Exercise brief: Should a line below contain the word "google", report it.

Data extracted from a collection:

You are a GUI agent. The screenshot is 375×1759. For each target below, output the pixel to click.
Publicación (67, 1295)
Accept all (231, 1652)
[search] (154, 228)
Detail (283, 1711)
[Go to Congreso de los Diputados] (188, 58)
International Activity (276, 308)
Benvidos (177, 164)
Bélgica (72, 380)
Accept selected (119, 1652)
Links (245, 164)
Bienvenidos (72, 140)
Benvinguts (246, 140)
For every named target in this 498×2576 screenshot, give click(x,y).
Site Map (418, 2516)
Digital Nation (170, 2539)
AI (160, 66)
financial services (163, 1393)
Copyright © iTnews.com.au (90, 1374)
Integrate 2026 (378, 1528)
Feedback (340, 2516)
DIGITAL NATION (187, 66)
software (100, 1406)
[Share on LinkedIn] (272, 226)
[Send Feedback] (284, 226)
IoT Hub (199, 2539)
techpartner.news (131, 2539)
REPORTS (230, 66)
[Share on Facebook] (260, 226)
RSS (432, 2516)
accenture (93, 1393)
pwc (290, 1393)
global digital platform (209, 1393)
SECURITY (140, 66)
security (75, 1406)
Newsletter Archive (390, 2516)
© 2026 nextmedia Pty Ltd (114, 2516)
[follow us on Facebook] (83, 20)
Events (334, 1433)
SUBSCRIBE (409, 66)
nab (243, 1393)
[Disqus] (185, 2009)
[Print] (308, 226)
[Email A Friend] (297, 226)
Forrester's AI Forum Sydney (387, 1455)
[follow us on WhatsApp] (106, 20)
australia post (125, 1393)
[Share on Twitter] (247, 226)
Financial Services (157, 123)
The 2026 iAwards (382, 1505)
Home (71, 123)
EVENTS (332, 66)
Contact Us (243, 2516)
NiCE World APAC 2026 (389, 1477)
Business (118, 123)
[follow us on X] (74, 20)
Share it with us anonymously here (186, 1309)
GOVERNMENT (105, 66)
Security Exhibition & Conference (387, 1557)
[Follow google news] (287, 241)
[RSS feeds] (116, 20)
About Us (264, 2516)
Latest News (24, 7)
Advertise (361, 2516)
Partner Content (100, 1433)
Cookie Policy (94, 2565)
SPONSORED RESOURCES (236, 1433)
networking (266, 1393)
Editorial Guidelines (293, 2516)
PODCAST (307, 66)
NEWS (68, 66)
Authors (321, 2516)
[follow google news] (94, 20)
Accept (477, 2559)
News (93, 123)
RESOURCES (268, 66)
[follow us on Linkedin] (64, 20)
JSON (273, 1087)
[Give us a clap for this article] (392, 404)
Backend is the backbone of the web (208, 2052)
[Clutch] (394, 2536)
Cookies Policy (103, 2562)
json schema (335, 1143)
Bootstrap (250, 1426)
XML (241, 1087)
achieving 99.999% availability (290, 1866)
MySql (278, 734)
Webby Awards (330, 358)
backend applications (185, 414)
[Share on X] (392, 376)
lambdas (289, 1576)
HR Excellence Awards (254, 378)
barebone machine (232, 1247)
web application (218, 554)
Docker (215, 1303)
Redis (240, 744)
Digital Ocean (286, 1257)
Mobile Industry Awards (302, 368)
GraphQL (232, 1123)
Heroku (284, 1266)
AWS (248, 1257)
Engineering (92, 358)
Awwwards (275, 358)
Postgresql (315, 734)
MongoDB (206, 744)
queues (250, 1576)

Solution:
[Follow google news] (287, 241)
[follow google news] (94, 20)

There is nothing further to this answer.